A社の要求は「なんとなく速度が遅い」とか「もっと使いやすくしてほしい」などと、感覚的な言葉が多く、B社の担当者の悩みの種となっていました。
すでに述べたように、エンジニアは要求がロジカルでないと、なかなかプログラムに落とし込むことができません。
たとえば「何のデータも入れていない初期段階のテストで、1秒以内に画面遷移してほしい」と言われれば、できるかどうかは明確になりますが、インターネットの環境やお客様の数に依存する環境で「スピードが遅い」などと言われても「それは自分たちの責任ではない」などと感じてしまうのです。
専門的に言えば、A社は「要件定義」ができていませんでした。
もちろん、ITに関しては素人であるユーザー企業のA社に、細かい「要件定義」ができるわけではないので、相手の「要求」を丁寧にヒアリングして「要件」に落とし込んでいくのはベンダーであるB社の責任です。しかし、B社が悪いとだけ言い募るのも生産的ではありません。
たしかに「ベンダーのヒアリングが上手ではない」と文句を言うことは、ユーザーとして正当な言い分かもしれませんが、同じプロジェクトに携わる者として、それだけでは話が先に進みません。こちらから歩み寄らなければ、相手も歩み寄ってはくれないでしょう。
問題を解決し、プロジェクトのスピードアップをはかるためには、ベンダー側が努力するだけでなく、ユーザー側にも相応の協力が必要です。
私どもの会社は、ユーザー企業であるA社の代理人として、A社の「要件定義」を行い、B社に伝える役割を担いました。それと同時にA社の問題点も指摘して、両者の関係の修復にも尽力しました。さらに並行してB社のシステムを検収し、何が問題で、どうすれば解決できるのかも調査しました。

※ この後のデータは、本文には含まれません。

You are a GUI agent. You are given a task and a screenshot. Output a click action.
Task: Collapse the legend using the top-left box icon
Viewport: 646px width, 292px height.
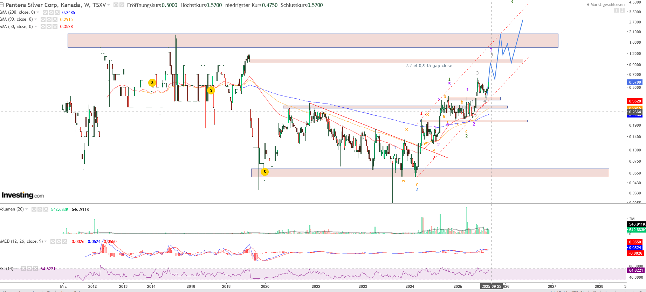[x=1, y=5]
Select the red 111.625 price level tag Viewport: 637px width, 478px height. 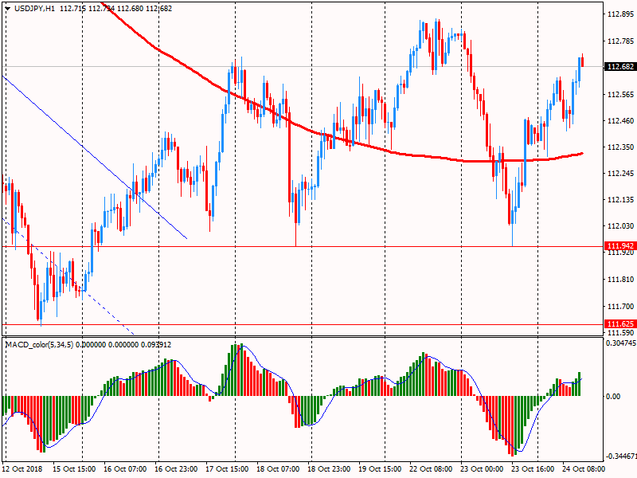click(x=619, y=323)
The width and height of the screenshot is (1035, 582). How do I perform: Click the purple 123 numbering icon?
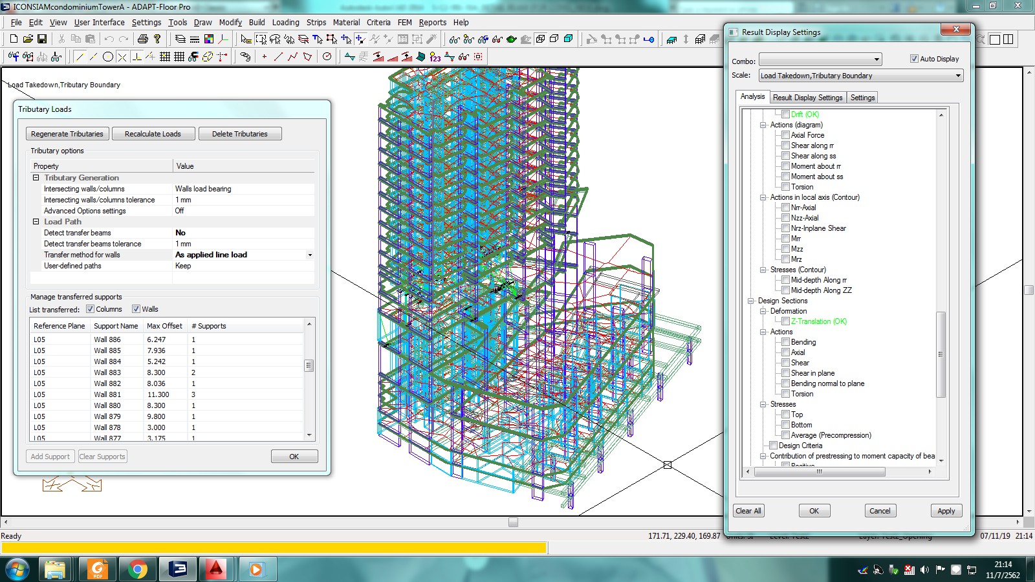point(435,57)
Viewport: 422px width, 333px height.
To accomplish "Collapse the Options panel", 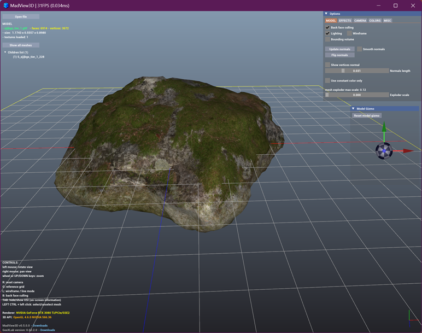I will [x=326, y=14].
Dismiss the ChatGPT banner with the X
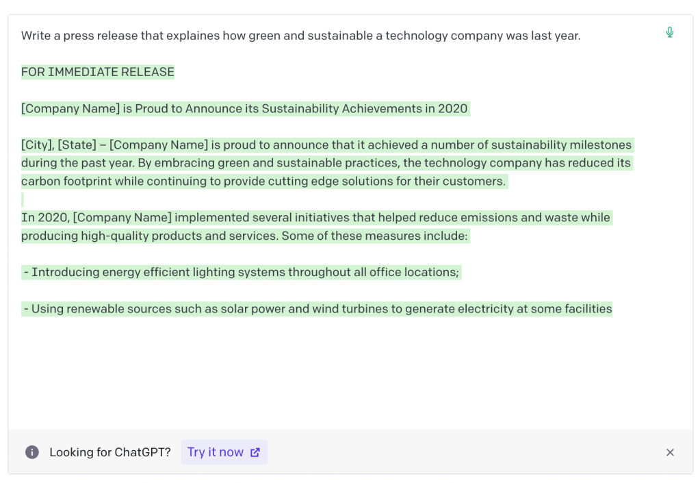The image size is (700, 483). tap(670, 452)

ITコンサルタントのコメント(2023年4月18日)
本記事の事例は、ユーザー企業の無理解によるコミュニケーション不足が原因で起きるもので、高いお金を払って専門家(システム開発会社)に依頼しているのだからちゃんとしたものができるはずだという誤解から生まれるものです。例え専門家であっても、ユーザー企業の協力なしには原理的に無理があります。ちょっと例を挙げてみようと思います。

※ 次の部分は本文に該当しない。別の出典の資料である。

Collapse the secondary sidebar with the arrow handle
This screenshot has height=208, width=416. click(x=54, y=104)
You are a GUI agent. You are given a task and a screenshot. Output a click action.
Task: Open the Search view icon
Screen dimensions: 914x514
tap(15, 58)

例えば、自分のライフスタイルに合った注文住宅を建てようと考え、建設会社に依頼することを考えます。この時、注文する側が「自分のライフスタイル」を明確に言語化できず、ゆえにどういった機能があれば足りるのかが曖昧で、さらにそれらをどの様に使うのかも曖昧だとしたとき、ただ単に「土間がある家が良いんですよね」とだけ伝えて、いい感じにしてほしいと依頼したとした場合、はたして良い家が建つでしょうか?しかも資金も潤沢にある訳ではなく、希望を全て叶える事ができない場合、建設会社が「一般的に良く取られる選択」を元に機能を取捨選択して建った家は「自分のライフスタイルにあった家」になるでしょうか?

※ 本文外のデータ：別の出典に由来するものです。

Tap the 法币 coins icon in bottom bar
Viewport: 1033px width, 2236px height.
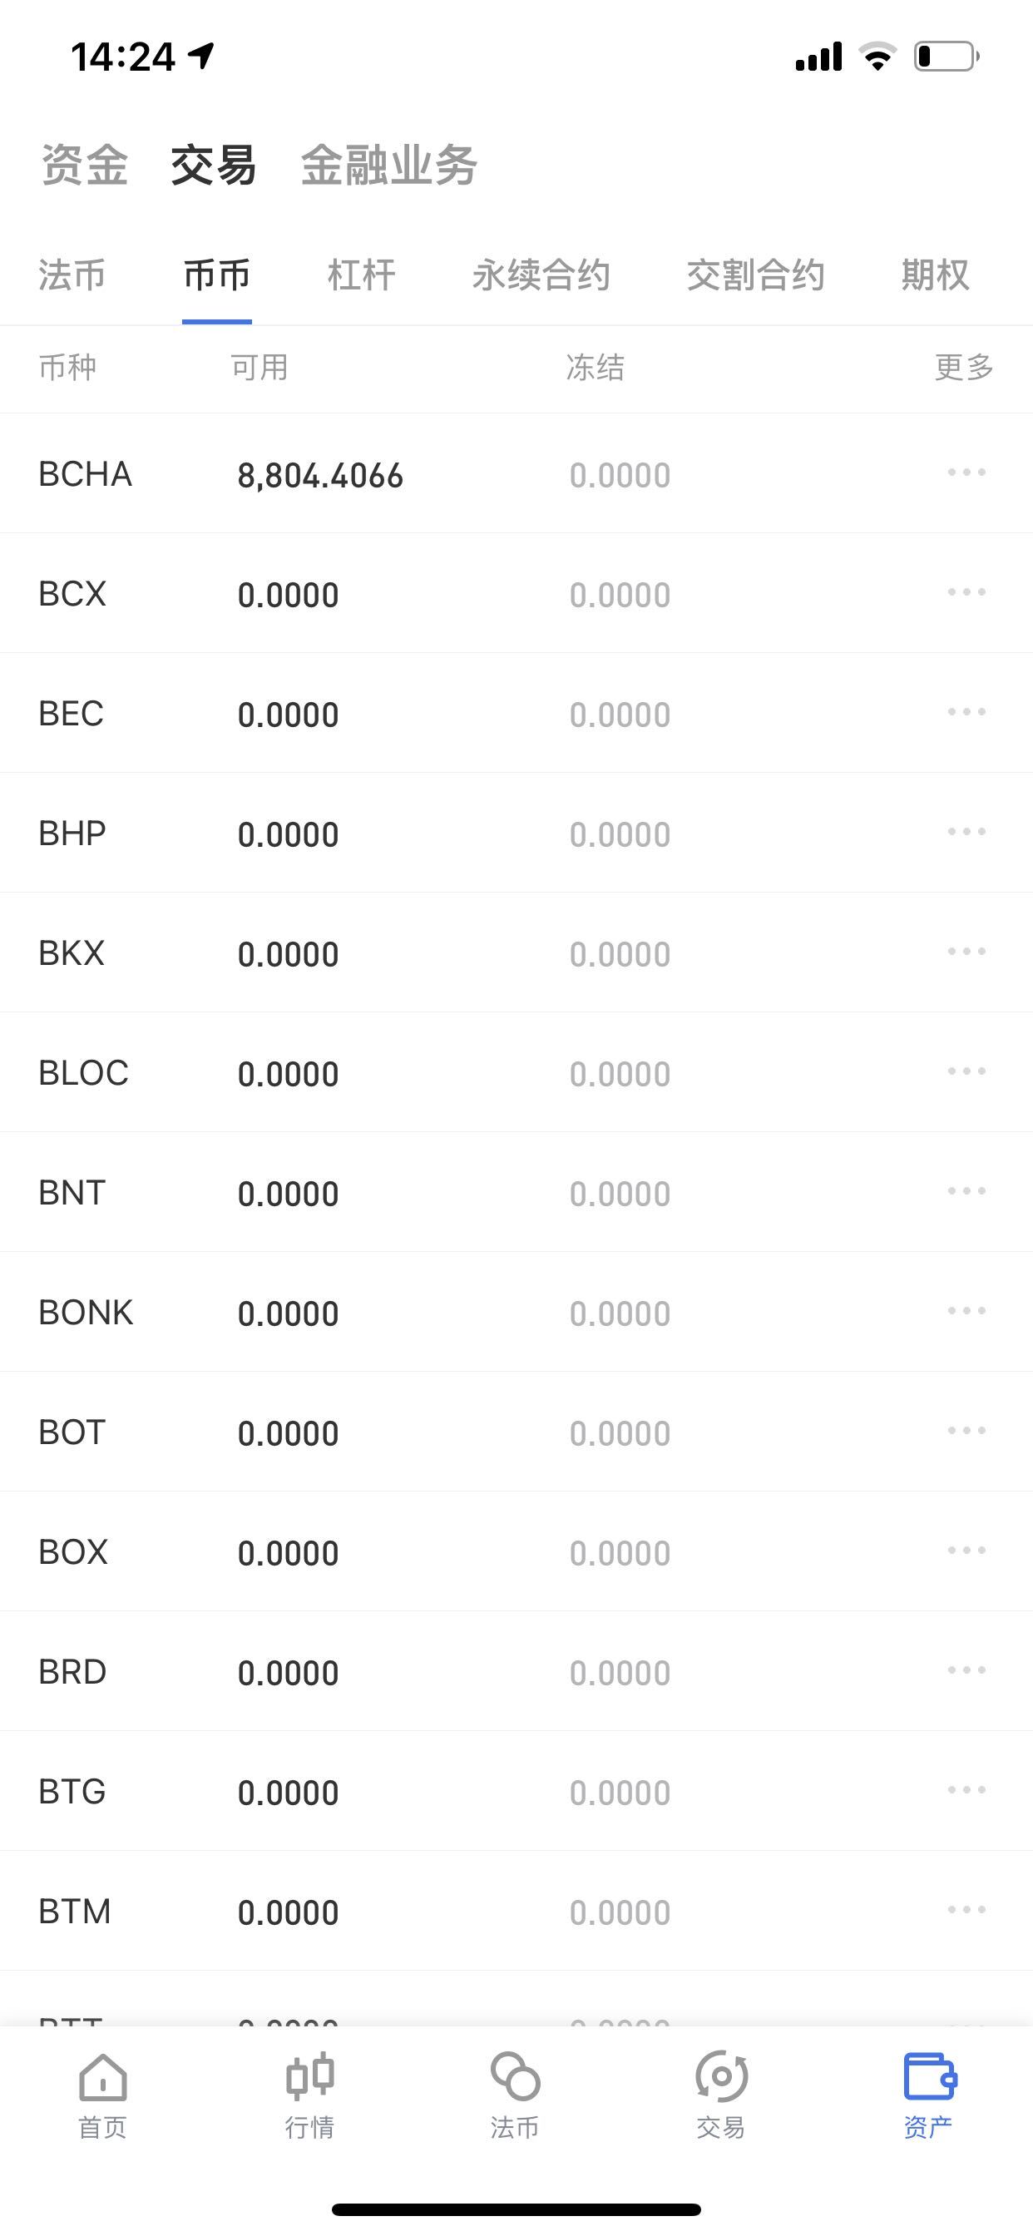click(x=515, y=2077)

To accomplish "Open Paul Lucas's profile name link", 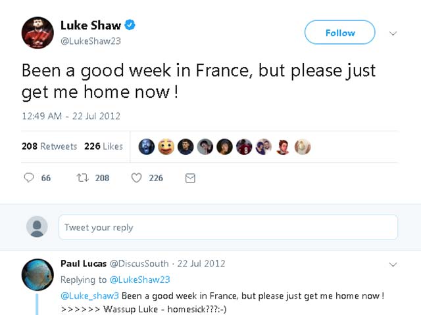I will (x=79, y=264).
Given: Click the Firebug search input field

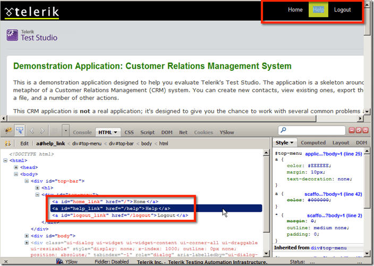Looking at the screenshot, I should [315, 130].
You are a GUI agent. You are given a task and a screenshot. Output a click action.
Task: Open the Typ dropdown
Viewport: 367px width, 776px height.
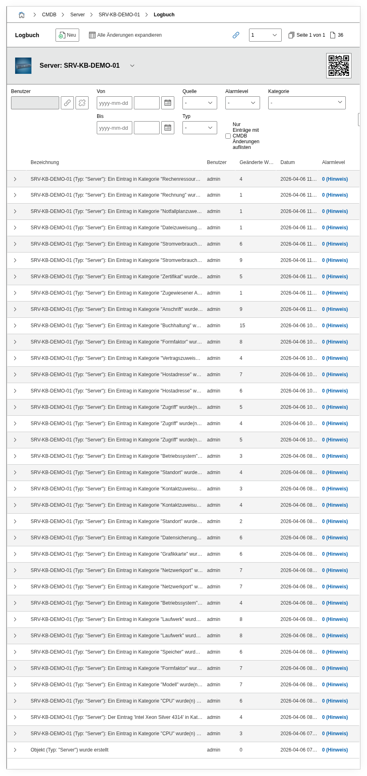[199, 128]
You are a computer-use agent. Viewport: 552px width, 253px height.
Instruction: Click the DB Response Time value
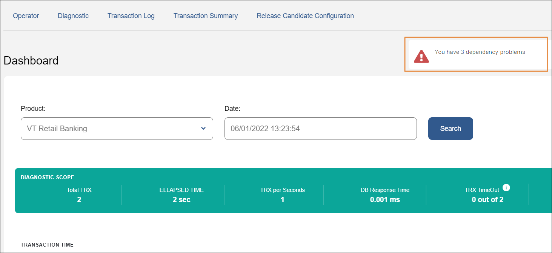(x=385, y=199)
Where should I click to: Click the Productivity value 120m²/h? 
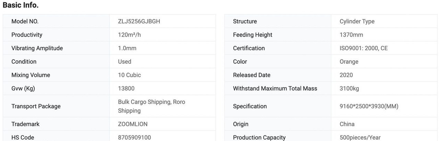tap(130, 35)
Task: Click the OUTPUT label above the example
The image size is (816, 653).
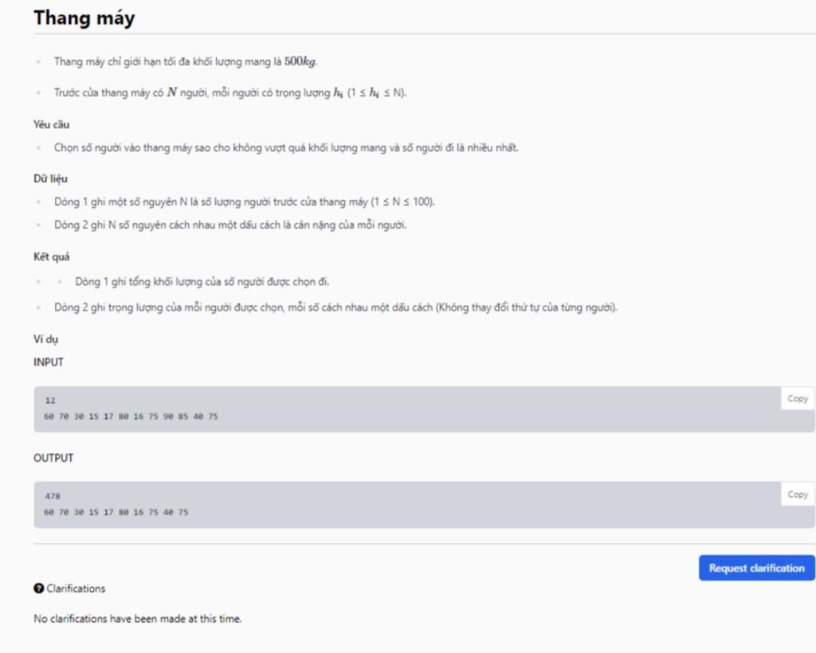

建設会社は建設の専門家ではありますが、必ずしもヒアリングの専門家ではありません。また、仮にヒアリングの専門家がいたとしても、注文する側の相応の協力がないことには原理的に良いものができないのはこの例からも明らかでしょう。作って、使うのはユーザー企業に他なりません。自宅を作るくらいの強い思いで取り組む必要があります。
ただ、自身の希望の把握や、機能への落とし込みはそれだけで専門性が必要な難しい作業です。ベンダー側に十分なスキルが無いようであれば、当社のようなITコンサルタントを利用するのも良い手段です。